Philippe Chareyre et Hugues Daussy : Une histoire des institutions huguenotes

Les presses universitaires de Rennes ont récemment publié "La France huguenote". Histoire institutionnelle d’une minorité, sous la direction de Philippe Chareyre, professeur à l’université de Pau, et Hugues Daussy, professeur à l’université de Besançon. Un panorama complet de l’évolution des institutions protestantes du xvie siècle jusqu’à la période du Refuge.

Pour commencer, une question régionale pour Philippe Chareyre. Vous participez à AcRoNavarre, un projet de recherche mené en collaboration entre l’université de Pau et plusieurs universités espagnoles : pouvez-vous nous présenter ce projet ?

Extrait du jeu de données
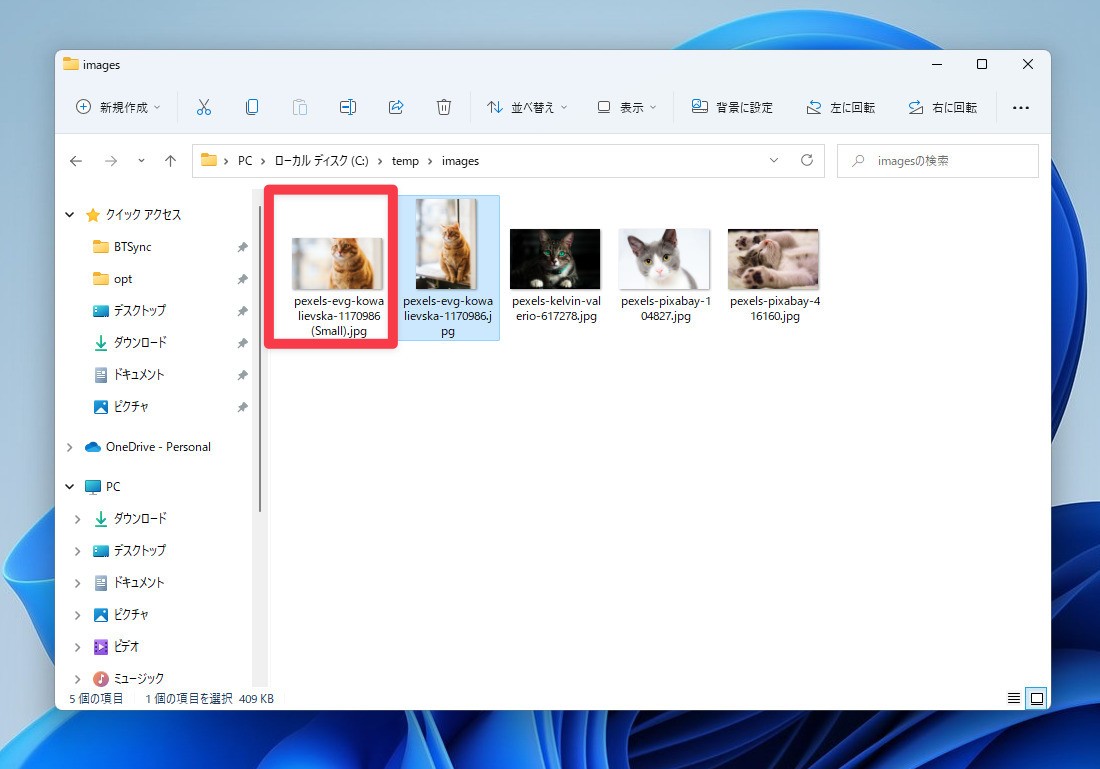Click the Delete trash can icon
The image size is (1100, 769).
point(444,107)
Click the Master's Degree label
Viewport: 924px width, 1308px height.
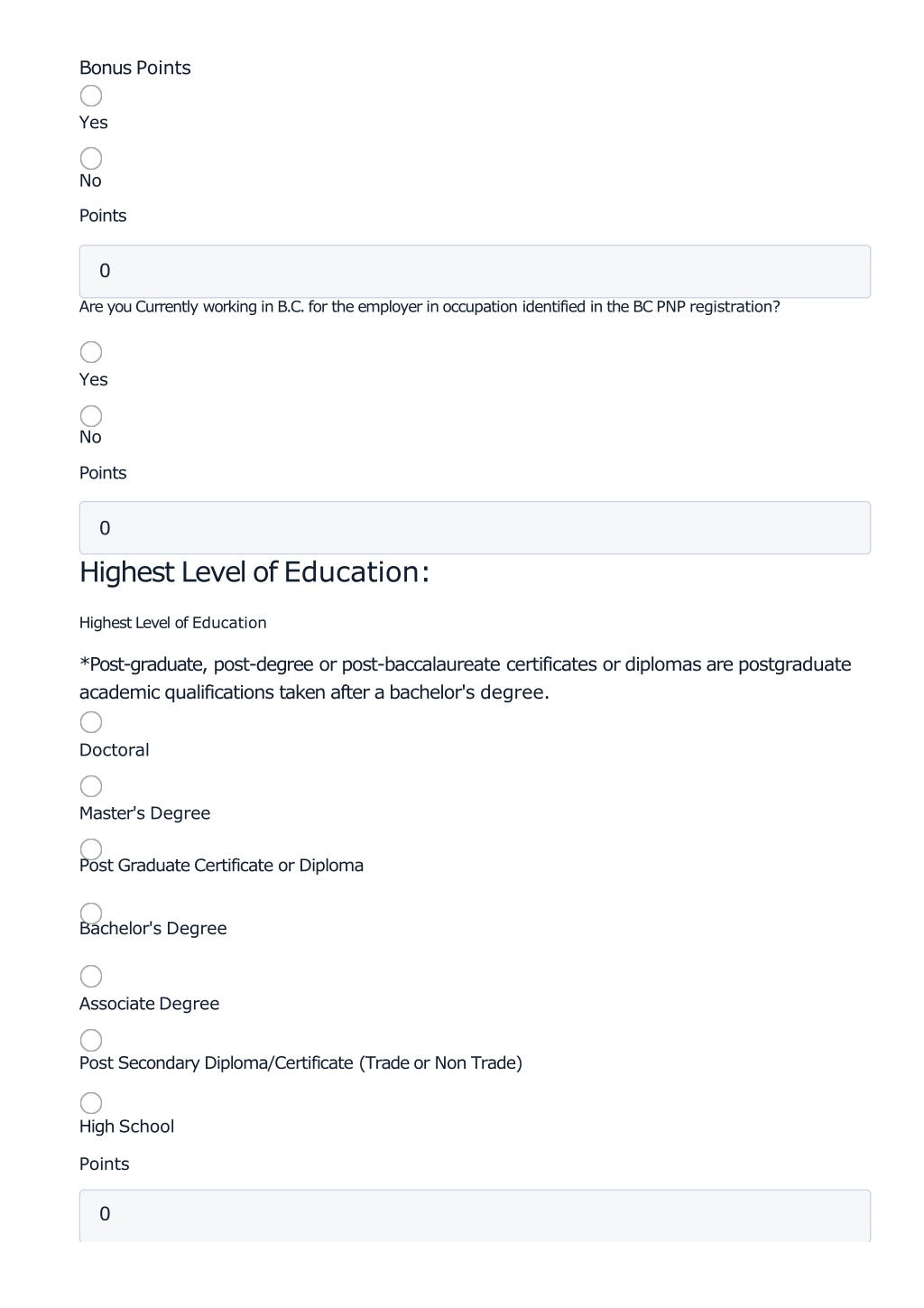144,813
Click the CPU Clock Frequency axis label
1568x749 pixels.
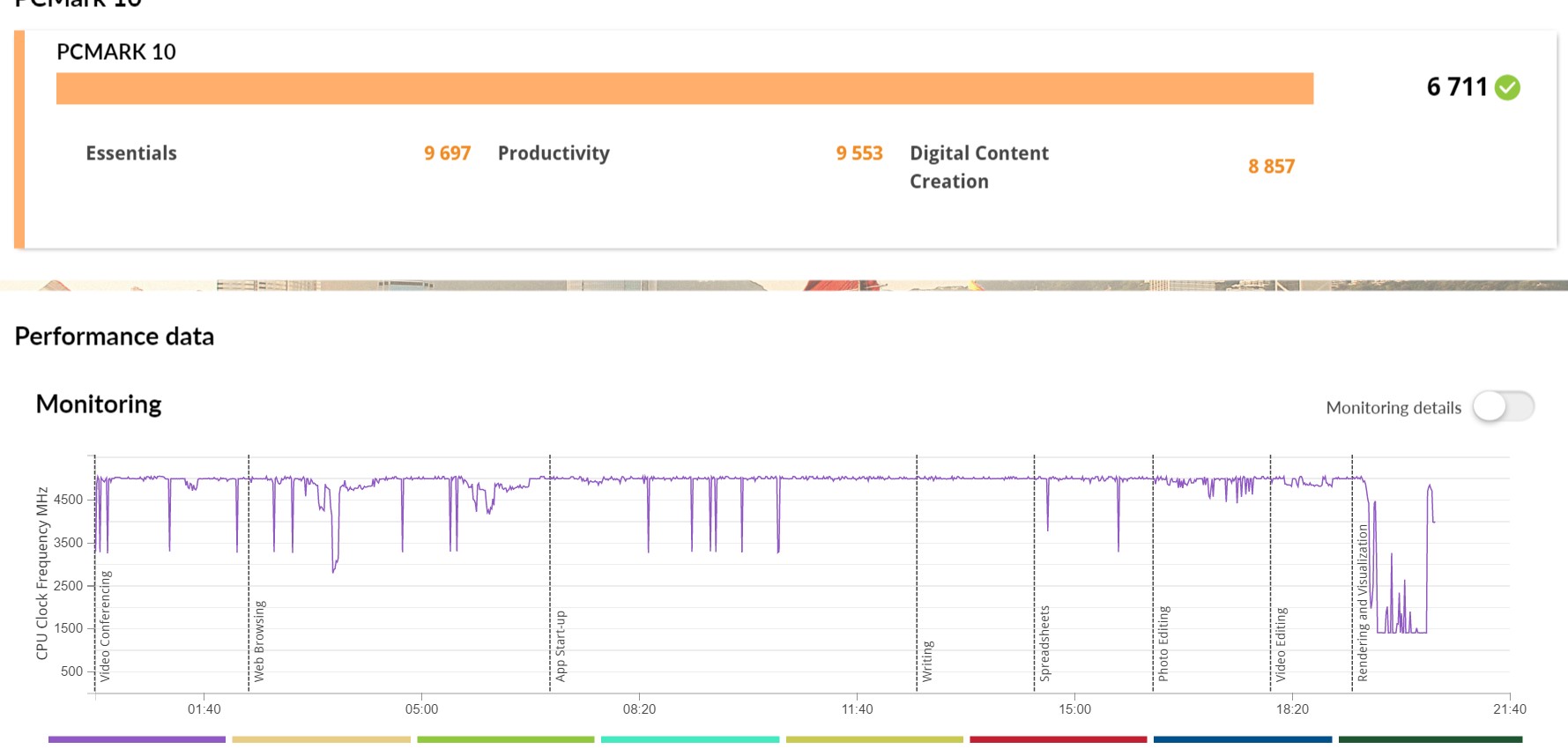[x=41, y=573]
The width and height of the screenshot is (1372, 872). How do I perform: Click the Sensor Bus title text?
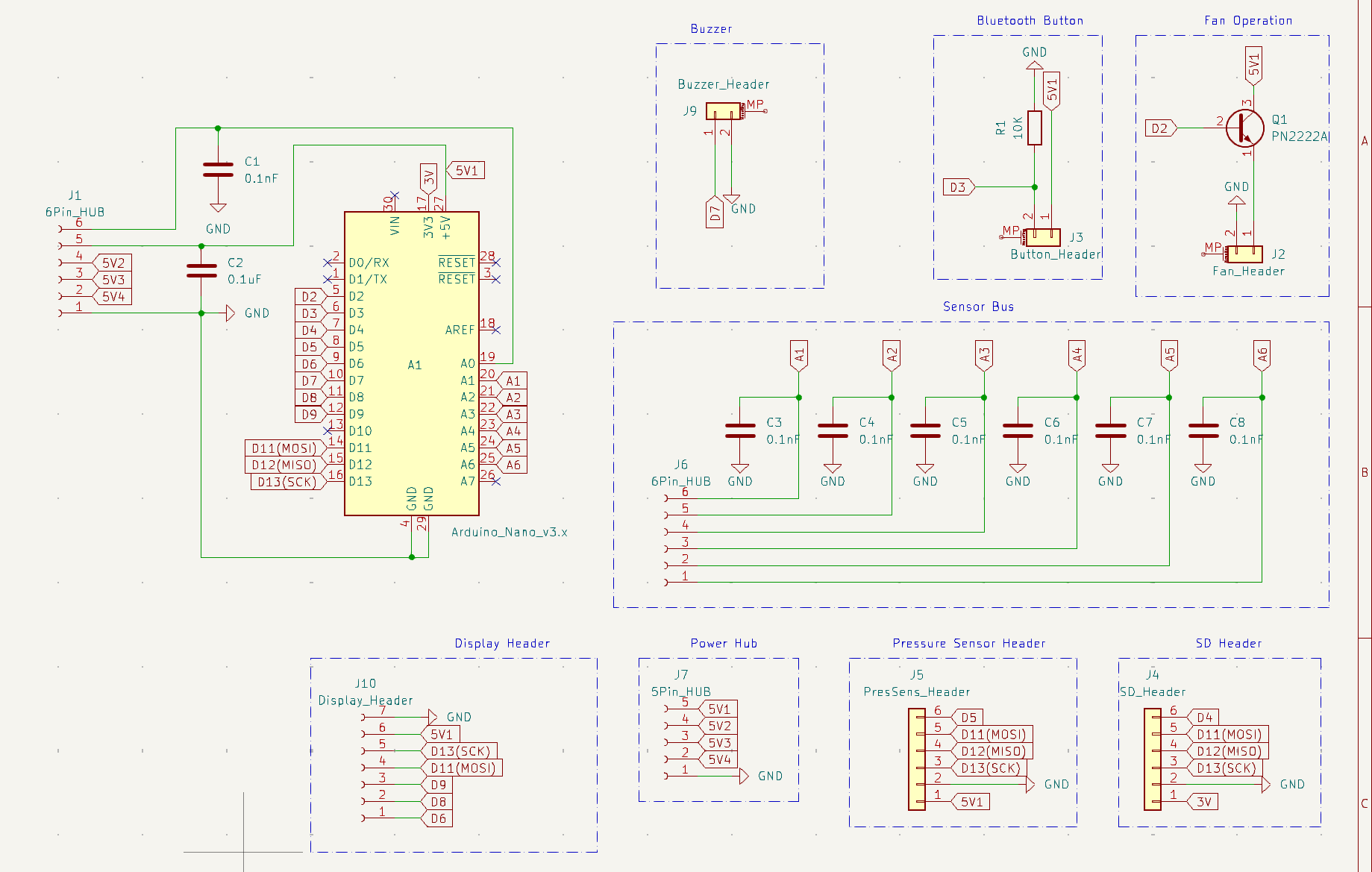(x=978, y=307)
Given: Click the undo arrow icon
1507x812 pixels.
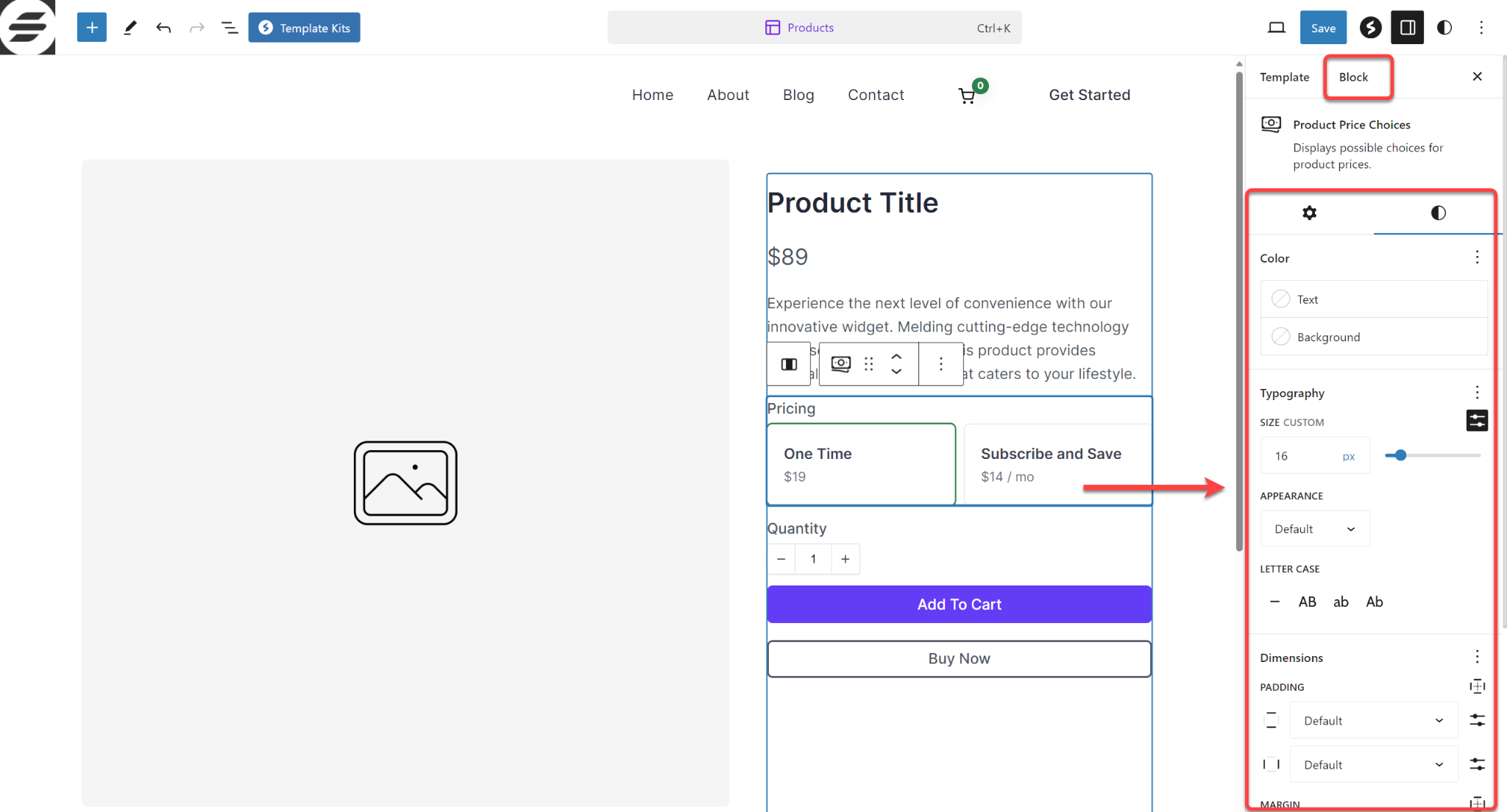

CONSIGNE
Prolongez le texte sur les institutions huguenotes en reprenant juste après sa dernière phrase. Les entrées n'ont aucun lien avec le texte sur les institutions huguenotes.

RÉPONSE ATTENDUE
P.C : AcRoNavarre est un projet de l’Agence nationale de la recherche qui a pour objectif de constituer un corpus des actes produits par les rois de Navarre au XVIe siècle qui se trouvent dans la région, mais même au-delà, parce que ce corpus a été dispersé entre différents dépôts d’archives au fil des héritages. Nous avons recensé environ 6 000 actes et on espère atteindre les 7 000 pour mieux comprendre comment fonctionnait la maison de Navarre et comment elle a réussi à reconstruire un État béarno-navarrais au XVIe siècle, dans lequel la reine Jeanne d’Albret, à partir des années 1560, a instauré la Réforme jusqu’à la proclamer comme étant la religion de l’État par les grandes ordonnances de 1571.

 

Le musée Jeanne-d’Albret vous a confié la rénovation de son parcours muséographique. Quelles en ont été les orientations ?

 

P.C : Le parcours va du XVIe jusqu’au XXe siècle : il est donc conçu dans une approche chronologique. Dans la partie XVIe et XVIIe siècles, nous avons favorisé l’ancrage local, le lien avec la dynastie de Navarre, avec la reine Jeanne d’Albret. La nouveauté, c’est que pour le XIXe et le XXe siècles, nous allons développer des axes forts, comme ceux de l’école et de la laïcité, le thème des missions, celui du pyrénéisme, pour en faire un musée protestant ancré dans son territoire.

 

Parlons de ce livre qui est le fruit d’un travail de dix ans. Vous le dites dès le début, la grande innovation protestante, c’est le système consistorial synodal.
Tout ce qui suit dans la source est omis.